BACKGROUND: Rehabilitation after spinal cord injury (SCI) has traditionally involved teaching compensatory strategies for identified impairments and deficits in order to improve functional independence. There is some evidence that regular and intensive activity-based therapies, directed at activation of the paralyzed extremities, promotes neurological improvement. The aim of this study is to compare the effects of a 12-week intensive activity-based therapy program for the whole body with a program of upper body exercise. METHODS/DESIGN: A multicenter, parallel group, assessor-blinded randomized controlled trial will be conducted. One hundred eighty-eight participants with spinal cord injury, who have completed their primary rehabilitation at least 6 months prior, will be recruited from five SCI units in Australia and New Zealand. Participants will be randomized to an experimental or control group. Experimental participants will receive a 12-week program of intensive exercise for the whole body, including locomotor training, trunk exercises and functional electrical stimulation-assisted cycling. Control participants will receive a 12-week intensive upper body exercise program. The primary outcome is the American Spinal Injuries Association (ASIA) Motor Score. Secondary outcomes include measurements of sensation, function, pain, psychological measures, quality of life and cost effectiveness. All outcomes will be measured at baseline, 12 weeks, 6 months and 12 months by blinded assessors. Recruitment commenced in January 2011. DISCUSSION: The results of this trial will determine the effectiveness of a 12-week program of intensive exercise for the whole body in improving neurological recovery after spinal cord injury. TRIAL REGISTRATION: NCT01236976 (10 November 2010), ACTRN12610000498099 (17 June 2010).

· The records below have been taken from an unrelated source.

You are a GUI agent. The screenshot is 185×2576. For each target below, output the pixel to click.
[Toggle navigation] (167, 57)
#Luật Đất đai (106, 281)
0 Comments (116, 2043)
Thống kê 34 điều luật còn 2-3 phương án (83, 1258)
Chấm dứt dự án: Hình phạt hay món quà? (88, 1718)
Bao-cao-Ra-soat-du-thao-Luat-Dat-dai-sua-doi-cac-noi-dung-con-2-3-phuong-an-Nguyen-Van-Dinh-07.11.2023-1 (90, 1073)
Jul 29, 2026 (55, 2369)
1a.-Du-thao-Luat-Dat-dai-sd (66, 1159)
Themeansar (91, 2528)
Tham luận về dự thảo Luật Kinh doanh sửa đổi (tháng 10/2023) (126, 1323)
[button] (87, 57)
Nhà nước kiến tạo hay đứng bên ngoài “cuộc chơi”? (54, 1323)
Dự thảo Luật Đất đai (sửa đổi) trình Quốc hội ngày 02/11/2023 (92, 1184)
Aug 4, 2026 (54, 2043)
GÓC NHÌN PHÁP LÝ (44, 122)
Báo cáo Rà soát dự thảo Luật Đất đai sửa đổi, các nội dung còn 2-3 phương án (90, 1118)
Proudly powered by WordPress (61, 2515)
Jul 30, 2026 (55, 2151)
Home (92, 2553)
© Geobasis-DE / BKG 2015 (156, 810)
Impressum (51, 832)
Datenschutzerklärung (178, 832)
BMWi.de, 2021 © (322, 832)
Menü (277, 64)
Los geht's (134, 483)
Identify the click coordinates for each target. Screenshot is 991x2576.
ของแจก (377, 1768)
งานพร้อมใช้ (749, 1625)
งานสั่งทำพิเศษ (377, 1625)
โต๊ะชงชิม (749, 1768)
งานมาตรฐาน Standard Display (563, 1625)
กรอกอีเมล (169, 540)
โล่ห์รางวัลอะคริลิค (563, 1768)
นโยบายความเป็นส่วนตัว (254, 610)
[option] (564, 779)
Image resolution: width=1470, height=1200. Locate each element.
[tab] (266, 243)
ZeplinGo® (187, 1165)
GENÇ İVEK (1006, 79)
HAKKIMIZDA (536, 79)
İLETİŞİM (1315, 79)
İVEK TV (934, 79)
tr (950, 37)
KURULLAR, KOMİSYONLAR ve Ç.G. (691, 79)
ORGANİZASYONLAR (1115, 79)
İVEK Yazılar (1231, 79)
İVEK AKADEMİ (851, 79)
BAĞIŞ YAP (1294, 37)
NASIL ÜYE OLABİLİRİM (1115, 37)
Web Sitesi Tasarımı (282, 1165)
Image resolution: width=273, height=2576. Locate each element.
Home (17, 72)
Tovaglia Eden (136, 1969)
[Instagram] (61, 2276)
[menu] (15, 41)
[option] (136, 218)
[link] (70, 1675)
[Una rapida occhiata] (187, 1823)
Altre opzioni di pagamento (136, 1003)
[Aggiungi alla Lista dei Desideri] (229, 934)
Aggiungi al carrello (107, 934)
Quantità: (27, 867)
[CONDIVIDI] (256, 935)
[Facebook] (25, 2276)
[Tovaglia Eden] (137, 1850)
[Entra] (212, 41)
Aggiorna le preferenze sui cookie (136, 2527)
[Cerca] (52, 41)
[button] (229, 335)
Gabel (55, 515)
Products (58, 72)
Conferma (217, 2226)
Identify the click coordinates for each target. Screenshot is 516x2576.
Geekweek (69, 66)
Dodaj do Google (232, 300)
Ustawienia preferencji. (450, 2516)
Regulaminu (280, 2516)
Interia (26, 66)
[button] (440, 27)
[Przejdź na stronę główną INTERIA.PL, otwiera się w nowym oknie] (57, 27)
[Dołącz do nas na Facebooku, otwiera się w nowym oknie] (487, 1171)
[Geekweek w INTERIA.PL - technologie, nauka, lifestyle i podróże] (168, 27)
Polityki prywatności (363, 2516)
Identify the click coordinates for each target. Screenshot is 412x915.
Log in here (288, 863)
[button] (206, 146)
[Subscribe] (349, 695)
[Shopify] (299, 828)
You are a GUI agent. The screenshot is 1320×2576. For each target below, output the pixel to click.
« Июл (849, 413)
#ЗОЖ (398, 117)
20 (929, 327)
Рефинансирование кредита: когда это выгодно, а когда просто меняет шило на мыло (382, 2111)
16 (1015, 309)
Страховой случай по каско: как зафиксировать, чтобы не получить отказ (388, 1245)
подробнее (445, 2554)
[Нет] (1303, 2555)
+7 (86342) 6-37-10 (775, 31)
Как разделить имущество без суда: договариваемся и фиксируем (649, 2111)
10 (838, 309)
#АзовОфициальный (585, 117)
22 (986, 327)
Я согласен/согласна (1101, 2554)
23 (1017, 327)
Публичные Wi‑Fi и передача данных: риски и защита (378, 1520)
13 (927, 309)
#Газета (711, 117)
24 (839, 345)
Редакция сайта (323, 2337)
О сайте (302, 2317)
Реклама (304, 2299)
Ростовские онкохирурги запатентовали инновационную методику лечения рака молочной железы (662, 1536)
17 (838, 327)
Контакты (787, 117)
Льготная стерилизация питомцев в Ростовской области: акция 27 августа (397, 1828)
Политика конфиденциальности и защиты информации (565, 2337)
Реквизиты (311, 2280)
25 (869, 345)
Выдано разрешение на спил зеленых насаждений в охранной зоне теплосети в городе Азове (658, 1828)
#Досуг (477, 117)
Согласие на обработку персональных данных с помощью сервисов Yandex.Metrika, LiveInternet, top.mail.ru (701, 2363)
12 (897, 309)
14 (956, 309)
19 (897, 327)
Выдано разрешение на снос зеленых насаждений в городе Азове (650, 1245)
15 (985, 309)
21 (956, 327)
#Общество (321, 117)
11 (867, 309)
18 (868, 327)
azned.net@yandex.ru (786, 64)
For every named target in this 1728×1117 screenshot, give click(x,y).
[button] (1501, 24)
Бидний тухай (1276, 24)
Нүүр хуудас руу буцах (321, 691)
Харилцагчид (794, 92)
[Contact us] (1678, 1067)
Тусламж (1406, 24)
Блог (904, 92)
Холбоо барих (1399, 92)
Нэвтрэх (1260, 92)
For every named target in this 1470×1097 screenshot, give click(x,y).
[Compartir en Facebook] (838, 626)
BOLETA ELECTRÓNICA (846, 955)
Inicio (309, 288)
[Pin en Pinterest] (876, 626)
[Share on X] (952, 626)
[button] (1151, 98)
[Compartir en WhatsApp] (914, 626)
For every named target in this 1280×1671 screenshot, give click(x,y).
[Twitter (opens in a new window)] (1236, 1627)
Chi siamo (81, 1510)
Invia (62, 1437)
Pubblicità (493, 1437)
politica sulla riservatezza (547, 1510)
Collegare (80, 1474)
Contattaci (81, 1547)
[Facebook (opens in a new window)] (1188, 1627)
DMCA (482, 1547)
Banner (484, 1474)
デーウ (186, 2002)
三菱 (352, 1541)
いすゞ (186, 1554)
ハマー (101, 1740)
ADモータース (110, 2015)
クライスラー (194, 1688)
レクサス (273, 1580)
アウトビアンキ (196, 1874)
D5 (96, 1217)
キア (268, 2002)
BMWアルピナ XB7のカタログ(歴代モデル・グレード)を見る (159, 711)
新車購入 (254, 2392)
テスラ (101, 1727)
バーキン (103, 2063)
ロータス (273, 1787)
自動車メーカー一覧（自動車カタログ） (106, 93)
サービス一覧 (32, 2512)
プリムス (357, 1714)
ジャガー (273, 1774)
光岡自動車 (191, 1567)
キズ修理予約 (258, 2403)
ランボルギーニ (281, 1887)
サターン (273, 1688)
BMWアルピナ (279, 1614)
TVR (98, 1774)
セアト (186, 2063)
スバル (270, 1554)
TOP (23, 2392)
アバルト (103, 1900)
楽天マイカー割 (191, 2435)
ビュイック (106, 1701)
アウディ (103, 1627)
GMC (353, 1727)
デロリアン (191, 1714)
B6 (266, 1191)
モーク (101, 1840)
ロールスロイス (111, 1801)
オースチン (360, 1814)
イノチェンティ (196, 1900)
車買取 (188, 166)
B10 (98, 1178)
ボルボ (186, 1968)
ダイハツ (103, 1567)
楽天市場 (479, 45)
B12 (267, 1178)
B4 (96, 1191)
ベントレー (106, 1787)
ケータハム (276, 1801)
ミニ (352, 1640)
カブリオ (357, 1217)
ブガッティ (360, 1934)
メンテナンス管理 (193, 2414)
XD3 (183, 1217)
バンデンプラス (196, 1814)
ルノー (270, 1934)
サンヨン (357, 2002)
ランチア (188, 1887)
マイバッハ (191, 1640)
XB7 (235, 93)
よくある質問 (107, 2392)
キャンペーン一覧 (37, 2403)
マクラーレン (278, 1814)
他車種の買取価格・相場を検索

Early intensive hand rehabilitation after spinal cord injury ("Hands On"): a protocol for a randomised controlled trial.

BACKGROUND: Loss of hand function is one of the most devastating consequences of spinal cord injury. Intensive hand training provided on an instrumented exercise workstation in conjunction with functional electrical stimulation may enhance neural recovery and hand function. The aim of this trial is to compare usual care with an 8-week program of intensive hand training and functional electrical stimulation. METHODS/DESIGN: A multicentre randomised controlled trial will be undertaken. Seventy-eight participants with recent tetraplegia (C2 to T1 motor complete or incomplete) undergoing inpatient rehabilitation will be recruited from seven spinal cord injury units in Australia and New Zealand and will be randomised to a control or experimental group. Control participants will receive usual care. Experimental participants will receive usual care and an 8-week program of intensive unilateral hand training using an instrumented exercise workstation and functional electrical stimulation. Participants will drive the functional electrical stimulation of their target hands via a behind-the-ear bluetooth device, which is sensitive to tooth clicks. The bluetooth device will enable the use of various manipulanda to practice functional activities embedded within computer-based games and activities. Training will be provided for one hour, 5 days per week, during the 8-week intervention period. The primary outcome is the Action Research Arm Test. Secondary outcomes include measurements of strength, sensation, function, quality of life and cost effectiveness. All outcomes will be taken at baseline, 8 weeks, 6 months and 12 months by assessors blinded to group allocation. Recruitment commenced in December 2009. DISCUSSION: The results of this trial will determine the effectiveness of an 8-week program of intensive hand training with functional electrical stimulation. TRIAL REGISTRATION: NCT01086930 (12th March 2010)ACTRN12609000695202 (12th August 2009).